La légende d'Arthur et de ses chevaliers revue, corrigée et... piétinée ! Pas de quoi perdre sa couronne pour Alexandre Astier, roi du l'audience. Sa Majesté nous a ouvert les portes du château. Il nous livre ses secrets de la quête du gag !


TELE POCHE : Comment le Roi Arthur est-il entré dans votre vie ?
Alexandre Astier : Je cherchais un chef impliqué dans des situations "Defunessiennes". Un type dont l'esprit rapide serait sans cesse confronté à la lenteur de son équipe. Il me fallait aussi un sujet sur lequel l'imagination collective nourrissait déjà quelques clichés : le Graal, Excalibur... Un gros engin que je puisse redescendre de dix crans.

TELE POCHE : Les premiers mots de l'histoire de Kaamelott, c'est "Dies irae"...
Alexandre Astier : Tout à fait. C'est le titre de mon second court métrage déjà consacré à la légende d'Arthur. À l'époque, on avait une production dite familiale, appelée l'Acting Studio, qui était aussi une école d'acteurs. On a donc réalisé le court avec l'argent des cours. Il a fait le tour du monde, récolté beaucoup de prix. Et mon agent l'a envoyé, entre autres, à Calt, une boîte de prod'. Je n'ai pas eu le temps d'en adresser un second : le lundi, j'étais dans leurs bureaux et, le mardi, j'écrivais les premières lignes de la série.

TELE POCHE : Quel était votre métier au départ, acteur ou réalisateur ?
Alexandre Astier : Musicien. Je suis rentré au Conservatoire, à l'âge de 6 ans, et j'en suis sorti, à 22, avec un premier prix de solfège. J'étais parti pour faire de l'harmonie, de l'écriture et jouer de la contrebasse. Le problème, c'est que je suis fils de comédiens et il est très difficile d'échapper à l'atavisme !

TELE POCHE : Vous semblez très vigilant par rapport à l'évolution d'Arthur ?
Alexandre Astier : Ma vigilance est d'abord induite par le fantasme que j'ai de la télé, un milieu potentiellement dangereux. En principe, selon les règles du marketing, un "access" ne doit jamais être en 16/9, il réclame des lumières pétantes et un volume sonore élevé pour rivaliser avec la pub qui passe au même moment sur les autres chaînes. Enfin, il faut des rires très fréquents.

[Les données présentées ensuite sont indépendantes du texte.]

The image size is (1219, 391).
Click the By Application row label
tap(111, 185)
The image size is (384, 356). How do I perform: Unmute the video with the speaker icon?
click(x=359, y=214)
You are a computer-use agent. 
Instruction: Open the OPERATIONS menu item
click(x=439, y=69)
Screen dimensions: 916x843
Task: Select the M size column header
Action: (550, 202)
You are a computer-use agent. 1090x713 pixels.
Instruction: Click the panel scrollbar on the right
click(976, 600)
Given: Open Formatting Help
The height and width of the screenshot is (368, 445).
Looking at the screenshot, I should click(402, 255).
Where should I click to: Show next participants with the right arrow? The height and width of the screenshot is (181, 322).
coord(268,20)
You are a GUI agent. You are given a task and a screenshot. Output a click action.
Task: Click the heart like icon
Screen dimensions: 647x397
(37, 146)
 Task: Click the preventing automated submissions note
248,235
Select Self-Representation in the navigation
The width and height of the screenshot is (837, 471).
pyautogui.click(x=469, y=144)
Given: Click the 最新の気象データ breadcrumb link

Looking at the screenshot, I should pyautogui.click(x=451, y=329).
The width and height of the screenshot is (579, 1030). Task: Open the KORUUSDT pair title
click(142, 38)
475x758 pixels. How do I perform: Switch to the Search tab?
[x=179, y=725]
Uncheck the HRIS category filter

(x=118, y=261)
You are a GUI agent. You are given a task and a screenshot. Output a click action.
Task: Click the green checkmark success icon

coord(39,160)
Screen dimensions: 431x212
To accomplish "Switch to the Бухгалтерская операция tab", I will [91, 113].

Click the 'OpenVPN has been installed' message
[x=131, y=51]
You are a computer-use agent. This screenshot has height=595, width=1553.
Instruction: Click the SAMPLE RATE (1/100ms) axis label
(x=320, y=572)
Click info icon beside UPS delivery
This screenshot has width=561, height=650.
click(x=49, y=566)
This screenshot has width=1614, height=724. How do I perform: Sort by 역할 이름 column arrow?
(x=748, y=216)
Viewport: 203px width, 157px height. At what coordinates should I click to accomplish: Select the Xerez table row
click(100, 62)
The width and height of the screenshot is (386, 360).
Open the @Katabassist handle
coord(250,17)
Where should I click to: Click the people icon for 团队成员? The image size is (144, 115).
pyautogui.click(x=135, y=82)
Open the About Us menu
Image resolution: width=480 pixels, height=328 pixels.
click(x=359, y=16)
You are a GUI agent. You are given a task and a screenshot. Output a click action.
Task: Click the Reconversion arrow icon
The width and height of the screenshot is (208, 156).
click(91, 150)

Or, pour moi, Kaamelott ne peut être qu'en 16/9, très peu éclairé, et ne pas donner lieu à des cascades de rires à chaque scène.

TELE POCHE : Mais alors, que faites-vous là ?
Alexandre Astier : Je vous le demande ! D'autant que conserver cette marginalité réclame encore plus de vigilance.

TELE POCHE : Comment résister à la pression ?
Alexandre Astier : Je suppose que c'est une question de caractère. Et puis, je n'ai pas peur. Je crois qu'il ne faut jamais être là où l'on nous attend. Sinon, on fait quelque chose qui ne sert à rien. À l'adolescence, comme tout le monde, j'avais deux options : être complètement intégré ou totalement désintégré. J'ai choisi la deuxième solution et je l'ai gardée. À la télé, on paye des gens très cher pour donner au téléspectateur ce qu'il attend. Moi, je pense qu'il faut donner au public ce dont il a besoin, mais pas ce qu'il attend.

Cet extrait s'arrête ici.